Oblique Drawing

Gasification Systems

Gasification is a clean and efficient process to recover energy from several types of solid waste. It is a process whereby combustible waste is heated in a low oxygen environment to a temperature at which the solid materials are converted to a gas. Since the gasification process is carried out with only partial combustion, it produces a clean burning fuel gas generally known as syngas.

The fuel components in this gas are mainly carbon monoxide, hydrogen, and methane, which are cleanly combusted in a separate and carefully controlled process that produces exceedingly low concentrations of NOx, SOx, and VOCs, and essentially no harmful dioxins or furans as compared to incineration. As a bonus, gasification helps preserve the environment by reducing the amount of materials going to landfills (by 90% or more in most cases).

When properly designed and operated, simple air fed gasification (such as the system shown top left) is a much less expensive and cleaner means for producing electricity from waste compared to incineration.

Air and Temp Ranges

Left: The graphic to the left illustrates the various temperatures and air to fuel ratios that differentiate gasification from pyrolysis and combustion processes.

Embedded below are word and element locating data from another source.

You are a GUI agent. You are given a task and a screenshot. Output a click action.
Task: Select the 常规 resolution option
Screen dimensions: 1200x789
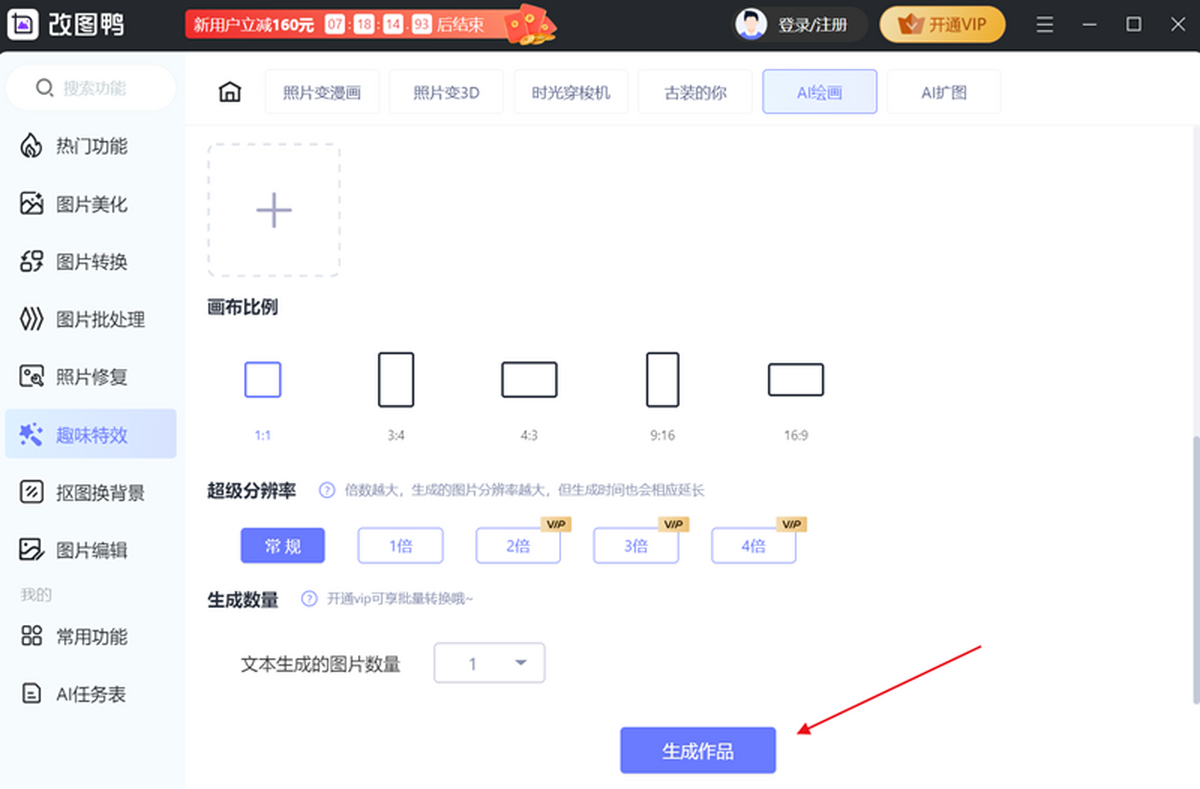283,545
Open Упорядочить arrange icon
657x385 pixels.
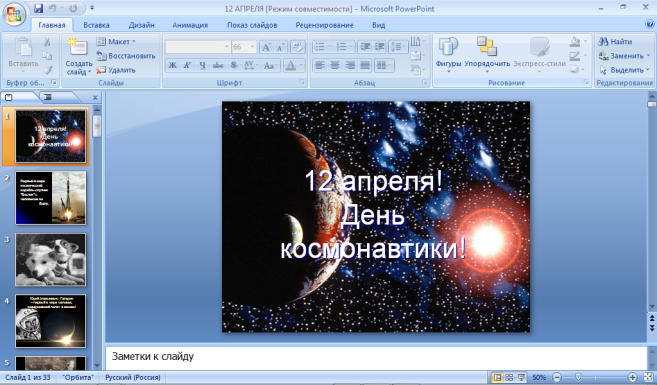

Left Below: The graphic to the left below illustrates the important differences between incineration and gasification. As shown, incinerators introduce enough air to combust the fuel into the main reactor, greatly increasing mass transfer and entrainment of particulate matter.

Gasification operates with approximately 30% of the total air required for complete combustion, thus greatly reducing mass flow through the initial reactor. The fuel gas produced in the main rotary kiln reactor is reformed to crack any tars and then combusted in stages at temperatures below those which give rise to thermal NOx.

Gas vs Incin

Gasification processes have several advantages over combustion or incineration, including the following

  • Ability to process a wide variety of gaseous, liquid, and solid state feed stocks.
  • SOx and NOx are substantially lower in gasification compared to incineration
  • Hydrocarbon pollutants are either not formed or destroyed in the gas clean-up process
  • Equipment is robust and reliable

Conventional Air Fed vs Plasma Arc Gasification

Conventional air fed gasification, as used by EPR, is very different from plasma arc gasification. As shown in the image to the right, plasma arc gasification requires large amounts of energy to strike and maintain a high current electric arc between electrodes within the source or between the source and reaction chamber.

A great deal of money has been spent on plasma arc gasification. While this technology may have limited use in the safe disposal of certain hazardous materials, it is neither theoretically or practically viable for large scale conversion of non-hazardous solid waste to energy.

Operating experience to date has clearly borne this out. After hundreds of millions of dollars invested, there is today not a single plasma arc gasification system that is operating at a commercial scale on solid waste.


In contrast, conventional air fed gasifiers have been operating safely, efficiently and reliably on a commercial scale using a wide variety of solid waste and biomass fuels for more than three decades.

If the fuel gas generated by gasification must be cleaned in order to be used in internal combustion engines, reforming with oxygen is a much less expensive and more effective means of removing tars and reducing the probability that free radicals produced at plasma torch temperatures will cyclize during the gas cooling process.

Sometimes simpler is better.